In the past I have asked my insurance providers if I would be covered
under these circumstances. They always indicated that provided that I
was not a charter and I made no profit from the expense reimbursement I
would be covered.

I have just been told by a Boat U.S. insurance underwriter that if I
were reimbursed by the company for fuel expense only that this is
considered business use and I would not be covered.

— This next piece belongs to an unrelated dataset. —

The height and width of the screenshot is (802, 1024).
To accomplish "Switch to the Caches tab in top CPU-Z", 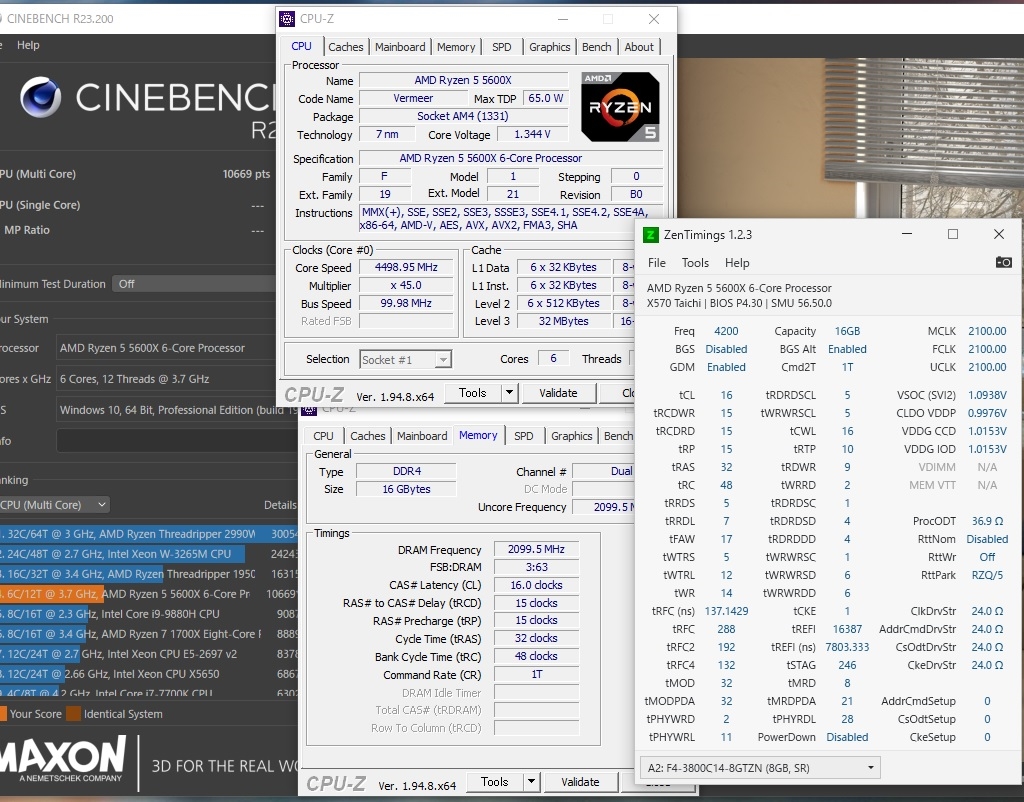I will pyautogui.click(x=346, y=47).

I know literally scores of people who do this regularly and have done
so for years. My question is:

Can this be correct? Are there other insurance companies that have a
more realistic definition of business use? Are there any suggestions
for getting around this?



Odds are probably 99 in a 100 that you could "get away" with doing
this, but should that other 1% come up I think you would be screwed in
a major way. You won't need your insurance unless something happens-
but in this age of exorbitant and punitive legal judgments your
insurance company has a perfectly legitimate and valid "out" in this
situation. Of course, if something happens you could lie like a rug and
hope the investigators don't look too hard at the situation- but once
again if there are hundreds of thousands or even millions of dollars
involved you can be pretty sure the insurance company is going to look
at the situation *very* carefully.

Essential facts: Your *employer* (double red flag) is going to
reimburse you for expenses (iow: compensate you) if you will make your
boat available when and where they specify. Your employer will expect
you to take people who may or may not be known to you for sightseeing
tours or other sorts of boatrides. (This is a lot different situation
than you inviting one of your personal clients out on your boat at a
time and under circumstances of your own choosing and without
compensation).

If you aren't licensed for a minimum of OUPV then insurance is a moot
point- you're operating illegally if you take passengers for
compensation of any kind. In fact, you can't even accept charitable
donations in exchange for a boat ride unless you are licensed. The
determining questions: "Would you have taken Mr. and Mrs. Plaintiff for
a boat ride on that afternoon if they had *not* agreed in advance to
pay $XXX to the American XYZ Association for the privilege?" and (to
Mr. and Mrs. Plaintiff) "Would you have any reason to expect that the
soon-to-be-thoroughly screwed defendant would have invited you aboard
his boat for any reason *except* in response to your donation to the
XYZ Association?" Unless you can make a believable case that the answer
would be "yes", you're accepting compensation for your services and the
fact that you're passing the right of collection off to a third party
is of no consequence.

I'd expect the company to provide the liabilty insurance, and it's
unlikely that they will find anybody to write it unless you're
licensed.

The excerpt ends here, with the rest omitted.